Last Updated: 2nd Oct 2011

By Jolyon & Katya Ralph

Denver Symposium and Field Trip

Last month I was fortunate enough to be invited to talk at a symposium in Denver about Russian Mineralogy. Here is a quick photo-report from the symposium and the fieldtrip that the invited speakers went on afterwards.

The Symposium was held by the Colorado Chapter of Friends of Mineralogy, the Colorado School of Mines Museum and the Denver Gem and Mineral Show. It was held in the Colorado School of Mines on a beautiful September Saturday.

The School of Mines

Some of the attendees

Igor Pekov from Moscow, Russia gave two talks, one was on the unusual iodide mineralization at the Rubtsovskoe deposit in Russia.

Igor giving his presentation.

Peter Modreski gave a talk entitled "A Comparison of Kola Peninsula Mineral Localities to those of North America"

Peter Modreski's presentation

John Watson talked about Anatoly Skrigitil, a Russian mineral collector and dealer who went missing (presumed dead) in suspicious circumstances in 1999

John Watson presenting

I gave two presentations.

Mineral Museums of Moscow

Russian Mineral Classification Systems

After the conference we went on four days of field trip.

Driving away from Denver

First stop, Turkey Creek Canyon, Jefferson County.

Where we collected Sillimanite

Driving into the mountains

We took a group photo, left to right: Igor Pekov, Anna Turchkova, Claudia Watson, Pete Modreski, John Watson and myself

Group photo with the collegiate peaks in the background.

11,312 feet (3.4km) up

First collecting stop was the Powerhorn carbonatite, near Gunnison.

A hill made of carbonatite

Perovskite crystals to 1cm were found in this roadcut

Igor makes a new friend

Igor's friend

The next day we head east to the Pike's Peak batholith, where we have permission to visit the Smoky Hawk amazonite claim.

Digging on the claim


After a successful day in the Lake George area, we head off towards Cripple Creek.

As dusk arises, the scenery is even more beautiful

There's a pot of gold (tellurides) at the end of the rainbow

Next day, we arrive in the town of Victor ready for our tour of the Cripple Creek gold mine.

Mostly not much happens in Victor.

Telluride specimen in the company office display.

Before we were allowed in the gold mine, we were given a safety briefing and a brief geological guide to the deposit.

Map of the underground workings at Cripple Creek

Ally, company geologist and our guide for the day.

________________________________________

* _STATED GOAL 1_:
Answer these questions about the Denver symposium report.
(a) Which three groups held the symposium?
(b) What mineral was collected at Turkey Creek Canyon?
(c) What amazonite claim did the group have permission to visit?
* _STATED GOAL 2_:
Set down the Denver symposium report word for word from "First stop, Turkey" to "carbonatite, near Gunnison.".
* _STATED GOAL 3_:
Carry on the Denver symposium and field trip report, beginning after its final line.

* _Target pointing data_:
________________________________________

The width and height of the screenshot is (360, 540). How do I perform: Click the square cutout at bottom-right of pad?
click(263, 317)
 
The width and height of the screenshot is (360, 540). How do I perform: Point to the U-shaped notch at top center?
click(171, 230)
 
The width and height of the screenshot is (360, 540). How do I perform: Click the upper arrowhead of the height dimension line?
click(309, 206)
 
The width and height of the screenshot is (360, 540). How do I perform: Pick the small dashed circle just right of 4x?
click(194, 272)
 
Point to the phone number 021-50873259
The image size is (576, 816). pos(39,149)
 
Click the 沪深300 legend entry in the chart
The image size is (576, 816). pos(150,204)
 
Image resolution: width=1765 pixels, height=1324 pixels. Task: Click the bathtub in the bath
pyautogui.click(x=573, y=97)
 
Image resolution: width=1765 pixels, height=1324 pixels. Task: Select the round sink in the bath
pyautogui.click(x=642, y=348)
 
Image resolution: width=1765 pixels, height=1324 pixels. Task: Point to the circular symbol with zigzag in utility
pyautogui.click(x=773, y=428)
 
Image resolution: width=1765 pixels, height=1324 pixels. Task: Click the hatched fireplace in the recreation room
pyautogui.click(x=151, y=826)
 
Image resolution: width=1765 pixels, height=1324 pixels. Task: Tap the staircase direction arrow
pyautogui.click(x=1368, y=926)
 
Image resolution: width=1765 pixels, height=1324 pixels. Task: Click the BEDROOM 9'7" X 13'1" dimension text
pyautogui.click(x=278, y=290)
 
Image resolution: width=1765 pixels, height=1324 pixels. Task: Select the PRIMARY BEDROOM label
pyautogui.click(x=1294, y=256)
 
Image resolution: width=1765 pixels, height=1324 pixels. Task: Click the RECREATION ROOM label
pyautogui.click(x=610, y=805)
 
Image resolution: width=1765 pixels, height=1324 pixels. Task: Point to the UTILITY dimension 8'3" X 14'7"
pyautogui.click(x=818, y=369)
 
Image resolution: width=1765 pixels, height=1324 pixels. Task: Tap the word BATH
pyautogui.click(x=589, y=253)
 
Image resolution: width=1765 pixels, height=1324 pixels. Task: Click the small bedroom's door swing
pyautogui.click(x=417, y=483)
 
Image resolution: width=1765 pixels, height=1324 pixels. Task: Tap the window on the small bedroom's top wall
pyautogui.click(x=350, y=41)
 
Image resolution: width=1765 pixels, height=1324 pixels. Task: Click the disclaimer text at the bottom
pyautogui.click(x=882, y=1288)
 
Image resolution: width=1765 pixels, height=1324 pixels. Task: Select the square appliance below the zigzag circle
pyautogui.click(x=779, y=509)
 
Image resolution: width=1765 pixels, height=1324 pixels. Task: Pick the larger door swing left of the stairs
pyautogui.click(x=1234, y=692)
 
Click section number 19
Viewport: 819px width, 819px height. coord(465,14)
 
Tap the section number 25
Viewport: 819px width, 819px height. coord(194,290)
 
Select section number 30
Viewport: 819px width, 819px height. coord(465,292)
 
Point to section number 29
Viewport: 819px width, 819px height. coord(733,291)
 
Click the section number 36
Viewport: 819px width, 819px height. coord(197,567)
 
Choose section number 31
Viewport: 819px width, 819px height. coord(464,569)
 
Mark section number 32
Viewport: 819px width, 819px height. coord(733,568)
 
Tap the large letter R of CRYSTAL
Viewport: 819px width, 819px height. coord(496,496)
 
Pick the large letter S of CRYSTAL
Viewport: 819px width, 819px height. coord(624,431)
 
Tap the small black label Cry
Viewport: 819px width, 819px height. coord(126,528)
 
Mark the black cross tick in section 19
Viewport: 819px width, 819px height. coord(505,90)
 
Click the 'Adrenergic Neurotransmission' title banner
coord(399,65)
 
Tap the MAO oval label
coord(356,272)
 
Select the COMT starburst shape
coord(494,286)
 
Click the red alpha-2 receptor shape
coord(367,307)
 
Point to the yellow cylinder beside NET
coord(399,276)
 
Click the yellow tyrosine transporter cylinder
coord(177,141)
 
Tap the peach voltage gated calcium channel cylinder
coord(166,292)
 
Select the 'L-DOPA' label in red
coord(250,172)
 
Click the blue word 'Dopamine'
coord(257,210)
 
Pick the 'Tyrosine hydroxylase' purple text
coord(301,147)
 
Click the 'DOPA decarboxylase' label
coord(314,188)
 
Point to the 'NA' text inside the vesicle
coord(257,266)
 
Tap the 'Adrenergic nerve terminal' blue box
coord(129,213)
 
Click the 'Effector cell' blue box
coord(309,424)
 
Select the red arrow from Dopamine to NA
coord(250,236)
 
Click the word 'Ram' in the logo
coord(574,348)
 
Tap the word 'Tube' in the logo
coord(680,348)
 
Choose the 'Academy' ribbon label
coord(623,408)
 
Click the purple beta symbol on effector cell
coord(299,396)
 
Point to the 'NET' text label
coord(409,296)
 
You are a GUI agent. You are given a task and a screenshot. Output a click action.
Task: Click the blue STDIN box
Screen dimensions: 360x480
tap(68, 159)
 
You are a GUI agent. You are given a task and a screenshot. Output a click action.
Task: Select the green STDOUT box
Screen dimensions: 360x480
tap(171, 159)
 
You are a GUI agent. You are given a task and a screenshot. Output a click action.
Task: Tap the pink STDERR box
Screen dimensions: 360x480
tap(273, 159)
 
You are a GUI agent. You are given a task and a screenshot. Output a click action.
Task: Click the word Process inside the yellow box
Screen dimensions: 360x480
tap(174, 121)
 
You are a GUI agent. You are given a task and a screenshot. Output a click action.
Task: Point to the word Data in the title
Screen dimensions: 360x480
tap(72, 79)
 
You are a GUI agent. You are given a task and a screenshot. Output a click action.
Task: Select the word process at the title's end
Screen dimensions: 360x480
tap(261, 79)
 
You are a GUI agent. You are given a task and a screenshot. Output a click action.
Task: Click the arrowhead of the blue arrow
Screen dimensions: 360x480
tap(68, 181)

________________________________________

* _WRITTEN RESPONSE 1_:
(a) The Colorado Chapter of Friends of Mineralogy, the Colorado School of Mines Museum and the Denver Gem and Mineral Show
(b) Sillimanite
(c) The Smoky Hawk amazonite claim

* _WRITTEN RESPONSE 2_:
First stop, Turkey Creek Canyon, Jefferson County.

Where we collected Sillimanite

Driving into the mountains

We took a group photo, left to right: Igor Pekov, Anna Turchkova, Claudia Watson, Pete Modreski, John Watson and myself

Group photo with the collegiate peaks in the background.

11,312 feet (3.4km) up

First collecting stop was the Powerhorn carbonatite, near Gunnison.

* _WRITTEN RESPONSE 3_:
The mine workings are huge

We didn't find any tellurides, but the visit was great

One of the many abandoned underground gold mines in the area, now right at the edge of the open pit.

For the final day, four of us (Pete Modreski, Igor, Anna and myself) went to South Platte, a famous pegmatite region.

"... but it had positive reviews in Tripadvisor"

Sense of achievement after clibming up a hill

Walking towards the White Cloud pegmatite workings

The quarry was worked for feldspar and quartz, but is especially rich in REE minerals

We sit on a pile of slightly radioactive rocks drinking vodka from a Mindat.org flask.

Lots of REE rich rocks. These specimens are rich in Synchysite and possibly Gadolinite

Straight after collecting, we drove back to Colorado to attend the annual open-night at the Colorado School of Mines museum.

The Museum entrance

Museum director Bruce Geller thanks people for attending

On loan to the museum, this incredible Rhodochrosite from China

Kerith Graeber with her display of Minerals from Mexico at the museum

Live music

Visitors enjoy the displays

Colorado minerals

Super rhodochrosite

From slightly farther afield, a caledonite from Arizona

From slightly farther afield still, a piece of moon rock on loan from NASA

Article has been viewed at least 33349 times.


Looks like you had a good time with everything! Too bad that the field trips were limited to the speakers, I'm sure that quite a few attending the symposium would have loved to join in. I was actually looking into collecting at your first collecting location since schorlomite is listed from there, I wasn't just sure if the area was still accessible since a large part of the Powerhorn White Earth district is within the Powerhorn Wilderness Area where no collecting is allowed.

James Pool
2nd Oct 2011 1:35pm
Excellent report as always Jolyon, and great sense of humour in the captions! Do you by any chance know if they are planning to make the speakers' presentations available online for those who couldn't make it to the syposium?

David Parfitt
2nd Oct 2011 8:45pm
I would like to know where you found out that there is no mineral collecting allowed in the Powderhorn Wilderness Area. You are allowed to collect on any wilderness area as long as there is no special prohibition that is listed in the Forest Service or BLM plan for the area. 75% of the wilderness area is on USFS land and the remainder on BLM land. Strangely enough non of the links for the forest service plan work and I can't find anything on the BLM websites.